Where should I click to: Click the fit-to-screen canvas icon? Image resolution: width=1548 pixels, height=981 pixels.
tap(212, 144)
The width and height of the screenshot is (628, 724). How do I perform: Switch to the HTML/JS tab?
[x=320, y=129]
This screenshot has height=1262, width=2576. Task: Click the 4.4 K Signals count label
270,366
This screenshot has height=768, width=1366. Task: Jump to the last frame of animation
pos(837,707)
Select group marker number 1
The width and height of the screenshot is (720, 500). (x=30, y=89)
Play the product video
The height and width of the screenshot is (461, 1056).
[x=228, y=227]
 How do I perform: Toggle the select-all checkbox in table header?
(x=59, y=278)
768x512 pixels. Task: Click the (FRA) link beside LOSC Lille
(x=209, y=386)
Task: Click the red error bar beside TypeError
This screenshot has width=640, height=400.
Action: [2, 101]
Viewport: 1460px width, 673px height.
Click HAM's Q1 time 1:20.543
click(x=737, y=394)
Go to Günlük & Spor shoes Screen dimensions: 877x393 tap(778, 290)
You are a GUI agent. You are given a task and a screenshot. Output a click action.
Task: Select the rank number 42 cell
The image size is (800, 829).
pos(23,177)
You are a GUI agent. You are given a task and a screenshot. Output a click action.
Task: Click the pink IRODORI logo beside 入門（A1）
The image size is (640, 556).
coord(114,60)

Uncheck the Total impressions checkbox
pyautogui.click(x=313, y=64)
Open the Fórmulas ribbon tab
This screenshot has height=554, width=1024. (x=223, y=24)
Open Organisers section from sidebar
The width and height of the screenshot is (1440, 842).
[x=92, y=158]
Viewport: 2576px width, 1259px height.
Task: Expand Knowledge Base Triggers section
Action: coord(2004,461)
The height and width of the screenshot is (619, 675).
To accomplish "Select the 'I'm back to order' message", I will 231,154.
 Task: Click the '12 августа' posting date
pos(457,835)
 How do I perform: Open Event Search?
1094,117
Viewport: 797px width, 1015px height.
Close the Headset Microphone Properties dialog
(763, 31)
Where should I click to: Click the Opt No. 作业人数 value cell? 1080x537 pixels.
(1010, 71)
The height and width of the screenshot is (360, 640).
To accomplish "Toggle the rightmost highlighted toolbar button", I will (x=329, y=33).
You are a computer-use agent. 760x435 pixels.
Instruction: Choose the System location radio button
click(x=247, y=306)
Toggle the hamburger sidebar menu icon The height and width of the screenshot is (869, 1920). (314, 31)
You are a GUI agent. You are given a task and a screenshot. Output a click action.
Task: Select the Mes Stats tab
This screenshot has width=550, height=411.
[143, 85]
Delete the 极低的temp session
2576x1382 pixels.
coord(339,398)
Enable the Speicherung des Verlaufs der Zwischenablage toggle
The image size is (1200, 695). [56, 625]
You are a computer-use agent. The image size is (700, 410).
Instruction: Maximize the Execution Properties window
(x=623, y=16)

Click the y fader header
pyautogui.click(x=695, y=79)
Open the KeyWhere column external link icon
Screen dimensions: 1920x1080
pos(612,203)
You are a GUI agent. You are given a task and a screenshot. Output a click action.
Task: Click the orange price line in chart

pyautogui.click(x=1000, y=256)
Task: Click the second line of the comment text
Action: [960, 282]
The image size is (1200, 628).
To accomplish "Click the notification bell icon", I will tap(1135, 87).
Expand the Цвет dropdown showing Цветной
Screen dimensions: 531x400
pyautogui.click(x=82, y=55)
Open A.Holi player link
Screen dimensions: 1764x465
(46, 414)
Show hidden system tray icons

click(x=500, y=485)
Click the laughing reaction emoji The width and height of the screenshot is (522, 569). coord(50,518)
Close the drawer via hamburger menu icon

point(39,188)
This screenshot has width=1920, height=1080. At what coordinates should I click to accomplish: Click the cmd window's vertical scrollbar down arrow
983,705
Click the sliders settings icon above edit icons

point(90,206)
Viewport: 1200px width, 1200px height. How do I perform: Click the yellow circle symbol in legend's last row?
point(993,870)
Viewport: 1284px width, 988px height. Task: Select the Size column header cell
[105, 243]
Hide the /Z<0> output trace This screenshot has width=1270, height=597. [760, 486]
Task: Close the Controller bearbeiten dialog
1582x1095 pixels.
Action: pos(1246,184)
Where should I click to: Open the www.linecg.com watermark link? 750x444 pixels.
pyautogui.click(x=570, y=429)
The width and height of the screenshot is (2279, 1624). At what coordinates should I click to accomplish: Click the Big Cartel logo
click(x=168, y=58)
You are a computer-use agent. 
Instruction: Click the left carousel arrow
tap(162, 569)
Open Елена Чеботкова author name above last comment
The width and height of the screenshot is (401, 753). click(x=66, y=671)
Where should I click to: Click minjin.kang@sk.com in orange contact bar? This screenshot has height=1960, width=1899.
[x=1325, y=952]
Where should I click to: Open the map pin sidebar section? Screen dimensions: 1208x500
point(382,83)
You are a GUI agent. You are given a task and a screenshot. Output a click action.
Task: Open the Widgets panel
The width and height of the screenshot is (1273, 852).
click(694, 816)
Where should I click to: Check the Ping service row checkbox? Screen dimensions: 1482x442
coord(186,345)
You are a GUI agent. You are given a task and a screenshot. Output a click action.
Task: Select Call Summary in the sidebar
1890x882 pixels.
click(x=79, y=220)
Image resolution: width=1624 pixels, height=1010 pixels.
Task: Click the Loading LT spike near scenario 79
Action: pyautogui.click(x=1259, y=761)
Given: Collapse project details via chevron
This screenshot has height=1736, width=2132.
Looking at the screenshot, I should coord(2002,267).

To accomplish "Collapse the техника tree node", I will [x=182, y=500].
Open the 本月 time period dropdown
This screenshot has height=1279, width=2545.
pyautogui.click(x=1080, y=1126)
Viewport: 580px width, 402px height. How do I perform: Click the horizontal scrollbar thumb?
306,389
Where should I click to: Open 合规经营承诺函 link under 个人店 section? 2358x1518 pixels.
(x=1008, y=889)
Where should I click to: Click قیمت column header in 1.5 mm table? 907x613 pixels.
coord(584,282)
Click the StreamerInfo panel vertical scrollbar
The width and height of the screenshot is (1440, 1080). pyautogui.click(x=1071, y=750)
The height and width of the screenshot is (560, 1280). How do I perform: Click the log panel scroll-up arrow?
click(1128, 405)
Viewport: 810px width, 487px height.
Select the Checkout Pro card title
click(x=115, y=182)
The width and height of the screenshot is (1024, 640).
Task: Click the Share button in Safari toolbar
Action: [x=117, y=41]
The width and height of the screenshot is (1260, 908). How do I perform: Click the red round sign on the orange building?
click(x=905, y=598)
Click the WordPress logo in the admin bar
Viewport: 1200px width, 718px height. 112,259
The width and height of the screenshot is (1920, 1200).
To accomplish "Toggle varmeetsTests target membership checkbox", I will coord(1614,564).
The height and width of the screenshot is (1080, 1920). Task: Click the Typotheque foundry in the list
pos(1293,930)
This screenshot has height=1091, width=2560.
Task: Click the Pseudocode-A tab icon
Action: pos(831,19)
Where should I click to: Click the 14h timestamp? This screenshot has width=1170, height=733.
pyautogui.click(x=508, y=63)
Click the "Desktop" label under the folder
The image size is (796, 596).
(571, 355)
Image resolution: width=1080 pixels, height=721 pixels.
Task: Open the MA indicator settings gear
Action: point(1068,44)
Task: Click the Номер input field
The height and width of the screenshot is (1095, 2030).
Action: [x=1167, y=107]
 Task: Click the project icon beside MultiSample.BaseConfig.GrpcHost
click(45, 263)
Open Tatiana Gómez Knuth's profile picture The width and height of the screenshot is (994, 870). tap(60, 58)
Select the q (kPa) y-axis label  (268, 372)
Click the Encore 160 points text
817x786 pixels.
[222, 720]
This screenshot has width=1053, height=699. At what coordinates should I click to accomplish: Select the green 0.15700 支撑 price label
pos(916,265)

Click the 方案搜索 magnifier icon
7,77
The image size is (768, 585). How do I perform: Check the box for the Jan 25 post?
##############################
### Goal of the exercise
Copy the records from the line with "Viewport: 797px width, 1015px height." up to and including the line with "point(39,188)", substituting "Execution Properties dialog" for "Execution Properties window" and leaving everything else unchanged.

### Worked solution
Viewport: 797px width, 1015px height.
Close the Headset Microphone Properties dialog
(763, 31)
Where should I click to: Click the Opt No. 作业人数 value cell? 1080x537 pixels.
(1010, 71)
The height and width of the screenshot is (360, 640).
To accomplish "Toggle the rightmost highlighted toolbar button", I will (x=329, y=33).
You are a computer-use agent. 760x435 pixels.
Instruction: Choose the System location radio button
click(x=247, y=306)
Toggle the hamburger sidebar menu icon The height and width of the screenshot is (869, 1920). (314, 31)
You are a GUI agent. You are given a task and a screenshot. Output a click action.
Task: Select the Mes Stats tab
This screenshot has width=550, height=411.
[143, 85]
Delete the 极低的temp session
2576x1382 pixels.
coord(339,398)
Enable the Speicherung des Verlaufs der Zwischenablage toggle
The image size is (1200, 695). [56, 625]
You are a computer-use agent. The image size is (700, 410).
Instruction: Maximize the Execution Properties dialog
(x=623, y=16)

Click the y fader header
pyautogui.click(x=695, y=79)
Open the KeyWhere column external link icon
Screen dimensions: 1920x1080
pos(612,203)
You are a GUI agent. You are given a task and a screenshot. Output a click action.
Task: Click the orange price line in chart

pyautogui.click(x=1000, y=256)
Task: Click the second line of the comment text
Action: [960, 282]
The image size is (1200, 628).
To accomplish "Click the notification bell icon", I will tap(1135, 87).
Expand the Цвет dropdown showing Цветной
Screen dimensions: 531x400
pyautogui.click(x=82, y=55)
Open A.Holi player link
Screen dimensions: 1764x465
(46, 414)
Show hidden system tray icons

click(x=500, y=485)
Click the laughing reaction emoji The width and height of the screenshot is (522, 569). coord(50,518)
Close the drawer via hamburger menu icon

point(39,188)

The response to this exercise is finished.